Le printemps des Inrocks, ni froid ni chaud
Chronique
Tout le monde connait bien Les inrockuptibles, magazine culte (le contraire pour certains) de gauche sur les news culturelles. Lors de deux rendez-vous par an (l'un en
automne et l'autre au printemps), ledit magazine ne se limite plus d'éplucher les groupes à ne pas rater mais organise bien son propre festival. Il paraîssait donc
évident que le bourlingueur soit de la partie.Cette année l'édition printanière se déroulait au cabaret sauvage, forme de chapiteau installé juste à côté du parc de la Vilette. Les chanceux munis de leur précieux césame pouvaient entre autre assister le Vendredi au live exclusif du duo électro hambourgois Digitalism (de passage tout récemment au Dirty dancing), à l'un de ces nouveaux groupes anglais The Rakes (également aux nuits du bota just'avant) ou encore aux femelles de Yelle (blahblah les femmes s'en mêlent)...

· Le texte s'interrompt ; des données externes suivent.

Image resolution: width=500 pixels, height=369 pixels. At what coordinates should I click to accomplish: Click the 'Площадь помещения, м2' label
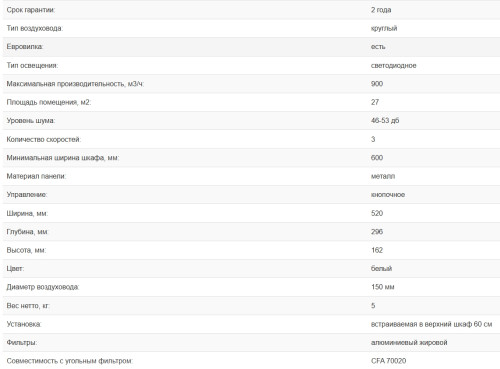coord(49,102)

Le Jeudi, quant à lui, se voyait fournit par les français de Katel suivi de l'un de ces pseudo groupes teenagers parisiens Second sex (on prend du cul maintenant?). Le son électro-rock furibond des bordelais d'Adam Kesher donnait un véritable début à cette soirée (pour une fois un groupe français qui a de la pêche en anglais sur scène, on vous les conseil donc). La bonne sensation venu des Montréalois Malajube prenait le relais avec leur pop rock qui se surpasse.«Merci français».. merci à vous!
Le clou du spectacle devait résider en la prestation exclusive des New yorkais d'Interpol, première date mondiale de leur troisième album Our love to admire qui sortira le 10 Juillet. Après une attente plus ou moins contrôlée par l'assistance venue en masse, les premières notes psychés donnaient le signal de ce qui devait s'avérer grandiose. Sous l'ovation du public, le groupe commenca directement par leur nouveau single The Heinrich Maneuver (tout aussi planant que le premier morceau d'Antics, Next exit). Le groupe enchaînait avec le titre qui les avait fait mondialement connaître Obtacle1. La bande s'échangeait de nombreux regards pour mieux se rassurer. Slow hands, Evil ou Narc arrivaient peu après. Malgré leurs bonnes volontés et un charisme resté intact, il manquait cependant un de ces trucs pour mieux faire décoller le concert (sans doute du aux manques d'automatismes). C'est finalement après 40 minutes pile poil que le groupe du se retirer suite aux problèmes vocaux de leur chanteur Paul Banks. On aurait pu espérer qu'il en fut autrement.
En espérant les voir en forme à Werchter le dimanche 1er Juillet sur la MainStage ou au Zénith de Paris dans le courant du moi d'Octobre.